*TASK BRIEF*:
In this exercise, retype exactly the lines from the start of the entries through the line bearing "Given: Decrease the", leaving every picture out.

= Beginning of Section =

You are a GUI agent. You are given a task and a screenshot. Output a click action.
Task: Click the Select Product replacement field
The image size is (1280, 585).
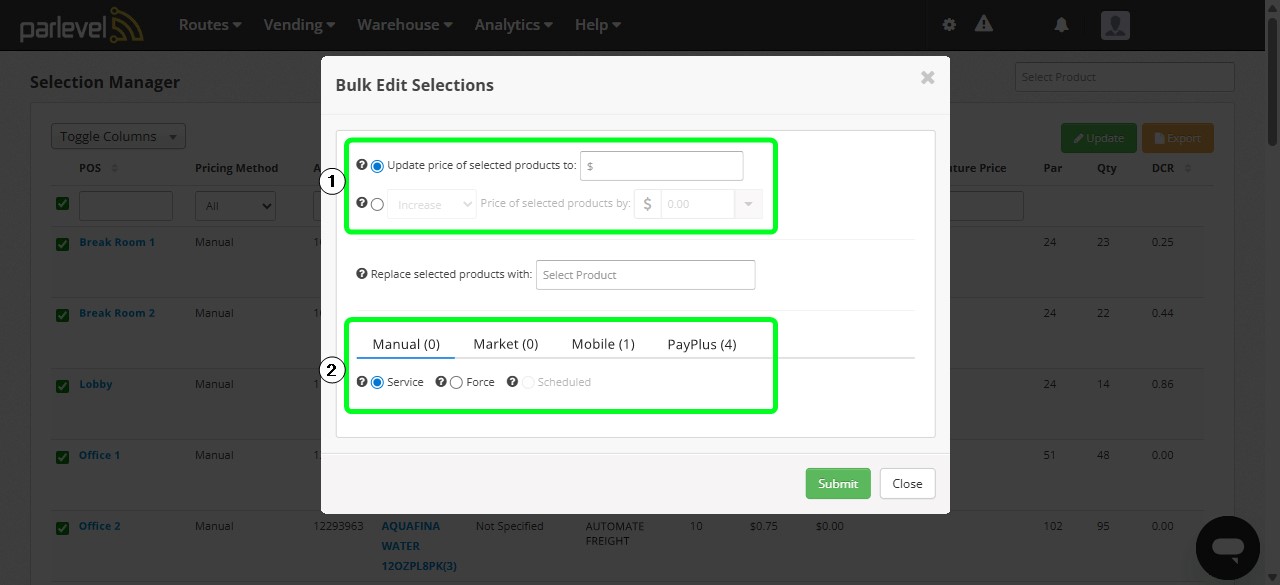645,274
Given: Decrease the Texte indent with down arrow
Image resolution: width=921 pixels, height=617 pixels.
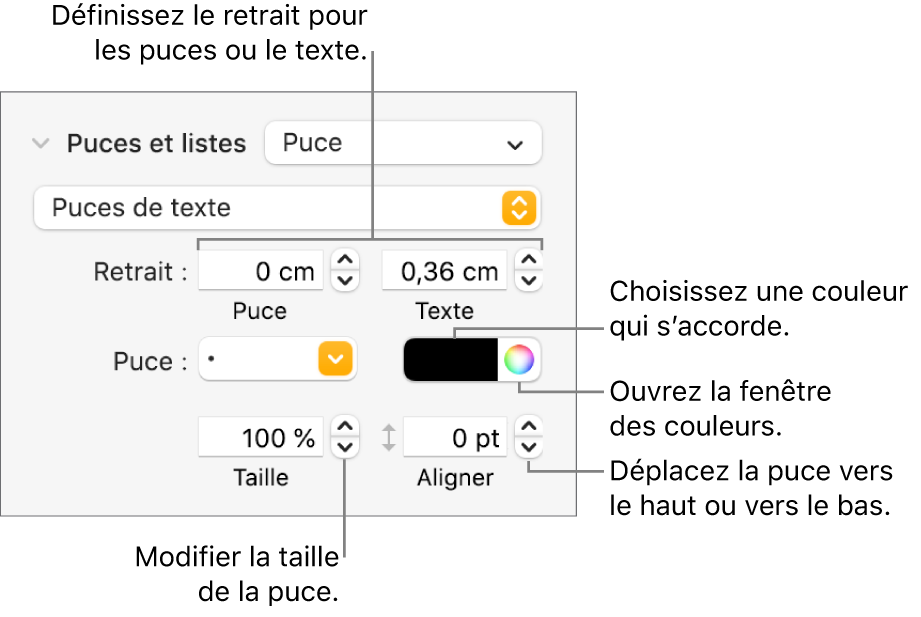Looking at the screenshot, I should [528, 281].
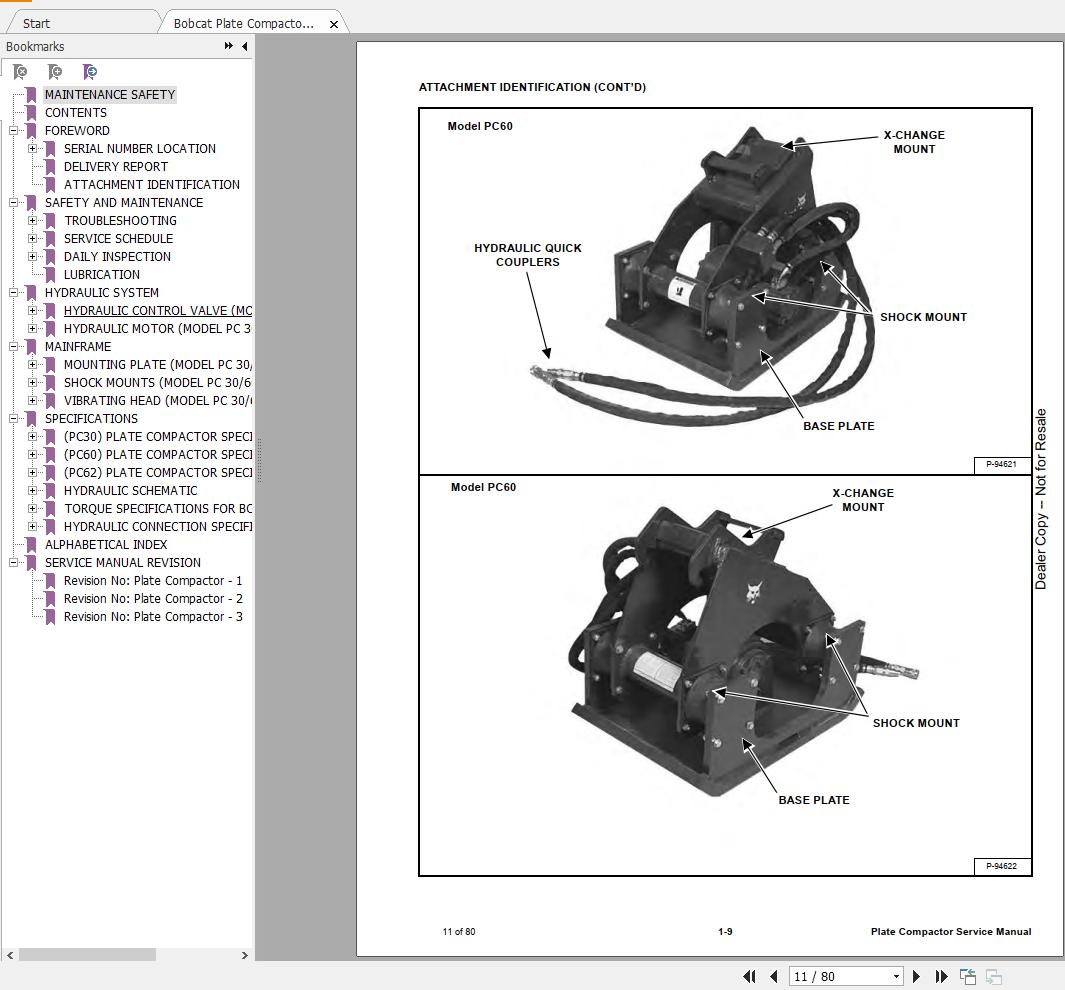Go to next page arrow
Viewport: 1065px width, 990px height.
917,976
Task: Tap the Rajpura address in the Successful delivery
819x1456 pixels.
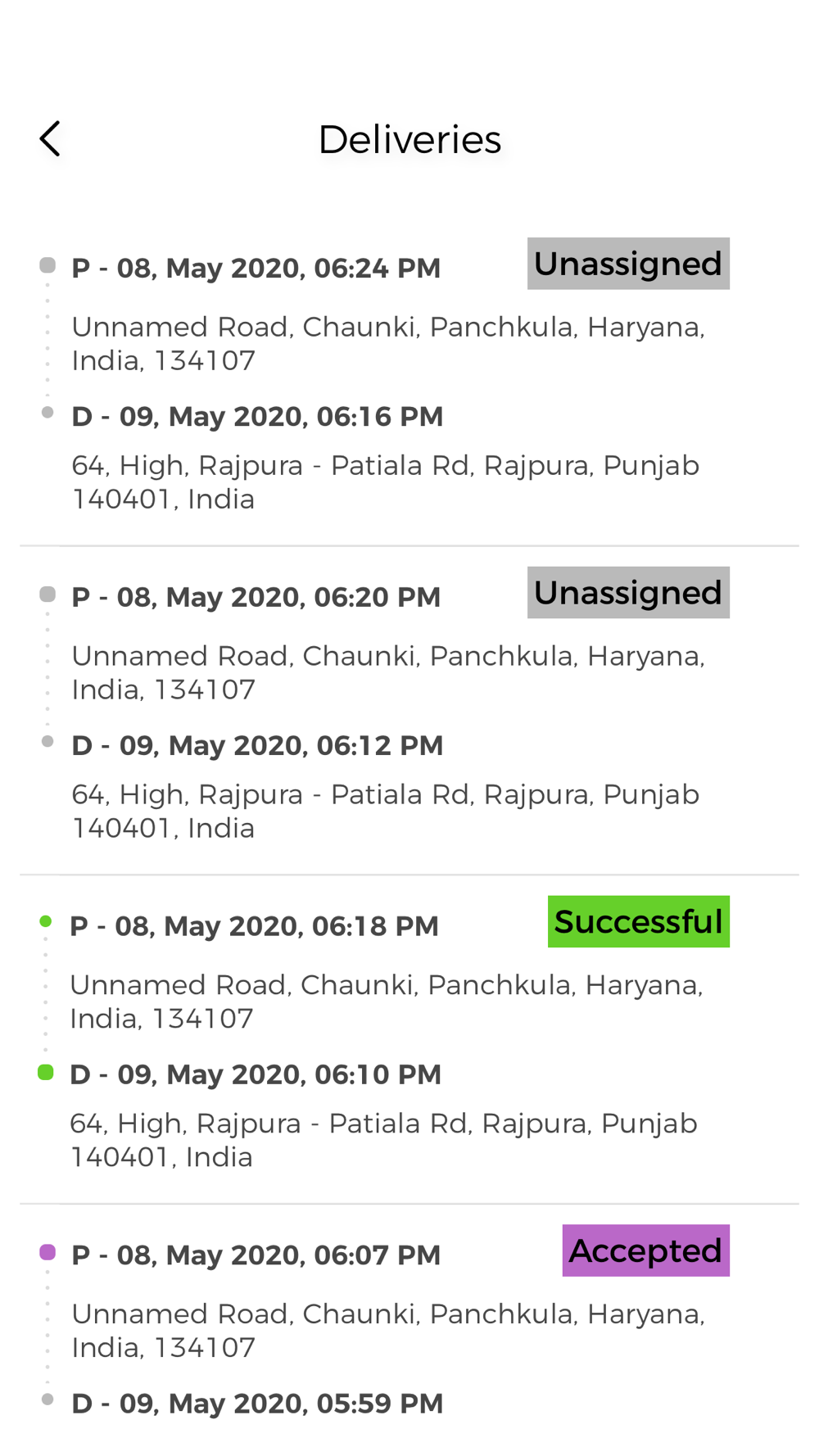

= End of Section =

*WRITTEN ANSWER*:
You are a GUI agent. You are given a task and a screenshot. Output a click action.
Task: Click the Select Product replacement field
The image size is (1280, 585).
645,274
Given: Decrease the Texte indent with down arrow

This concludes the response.